Data to process Block Start
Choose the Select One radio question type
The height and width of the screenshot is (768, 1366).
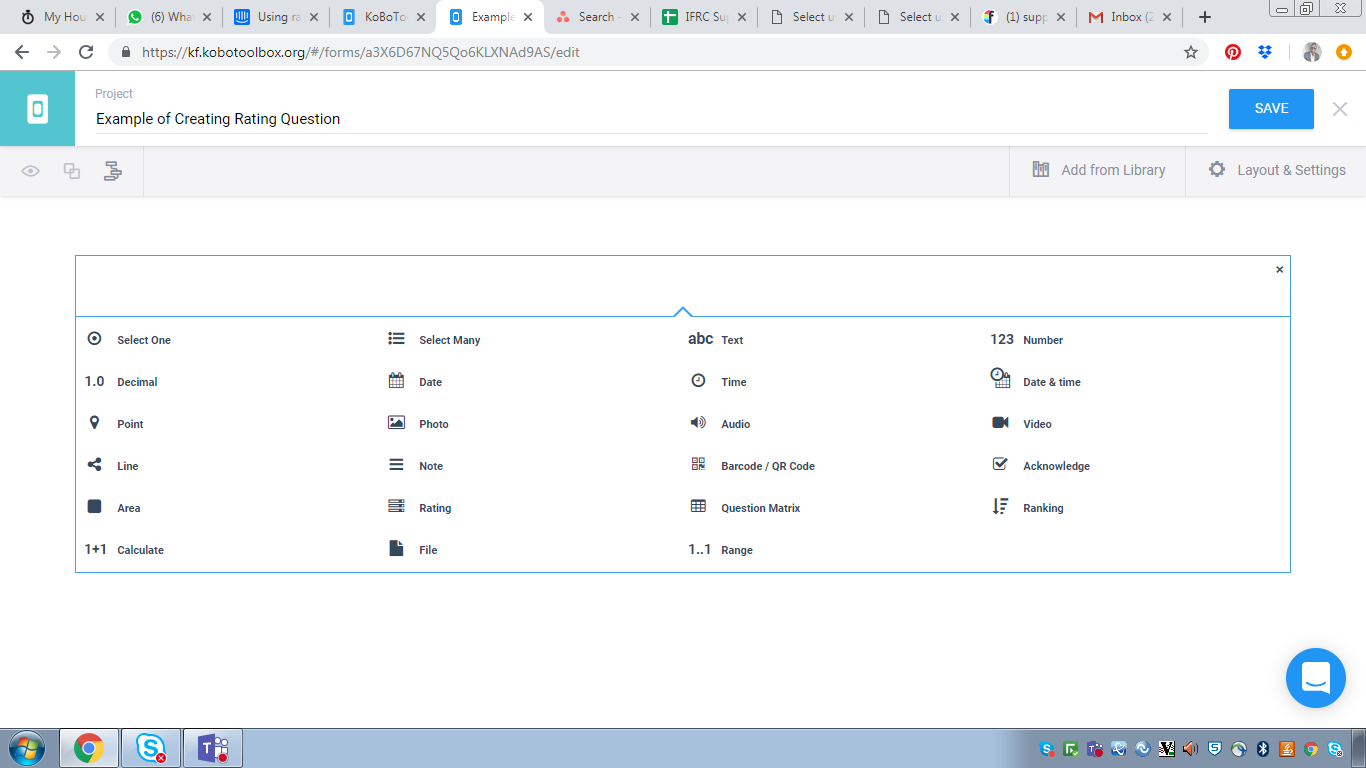pos(143,340)
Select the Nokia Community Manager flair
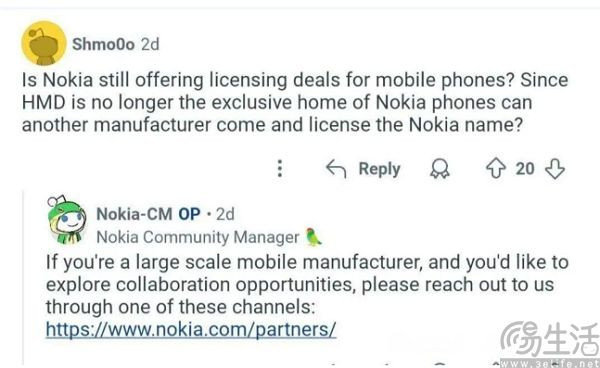This screenshot has width=600, height=368. [198, 238]
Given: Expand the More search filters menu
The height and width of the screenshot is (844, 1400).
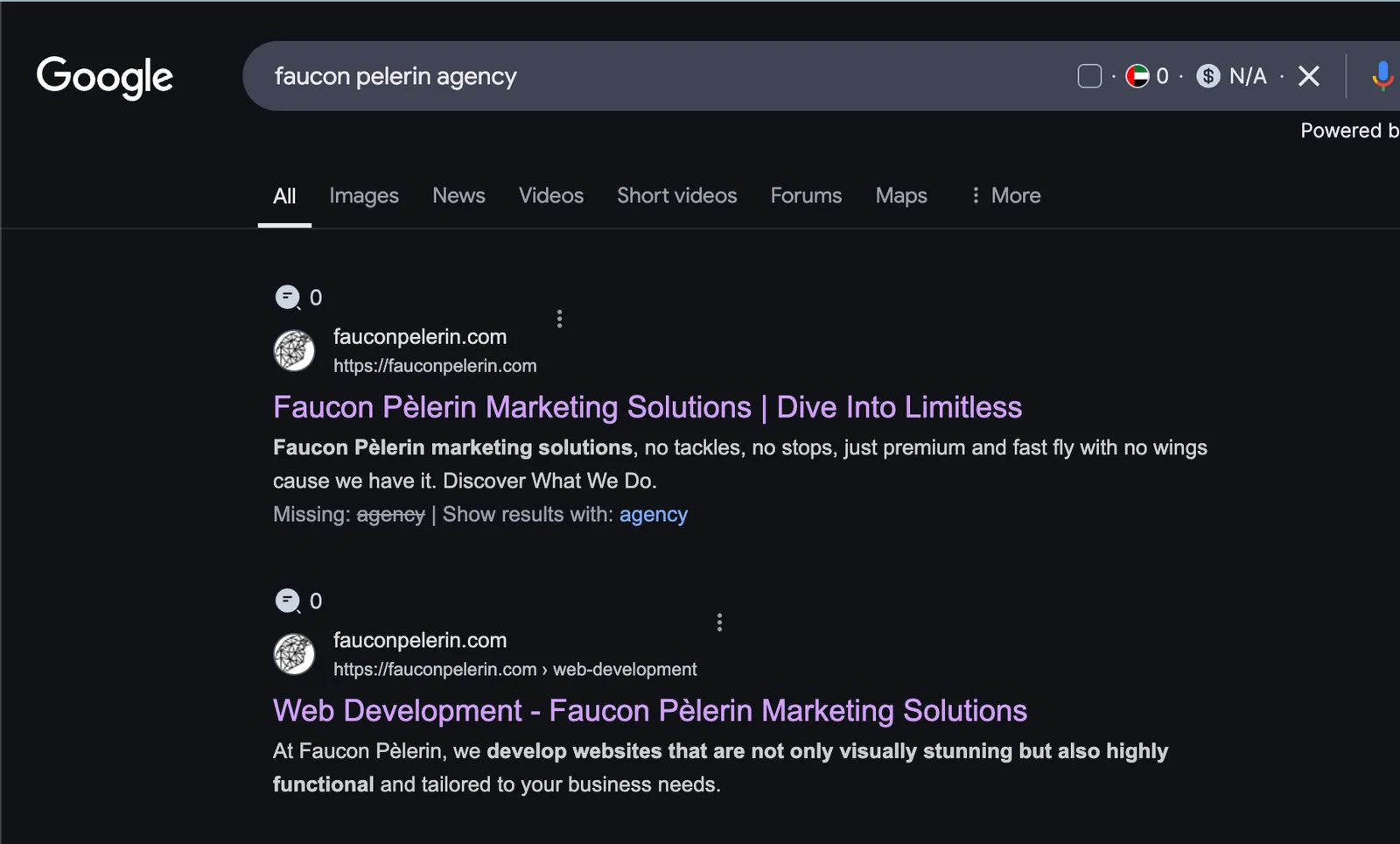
Data to process Block End
**Work request:**
Could you print the data exactly as it appears and keep the pictures out?

**Problem solution:**
Choose the Select One radio question type
The height and width of the screenshot is (768, 1366).
pos(143,340)
Select the Nokia Community Manager flair
This screenshot has width=600, height=368. [198, 238]
Given: Expand the More search filters menu
The height and width of the screenshot is (844, 1400).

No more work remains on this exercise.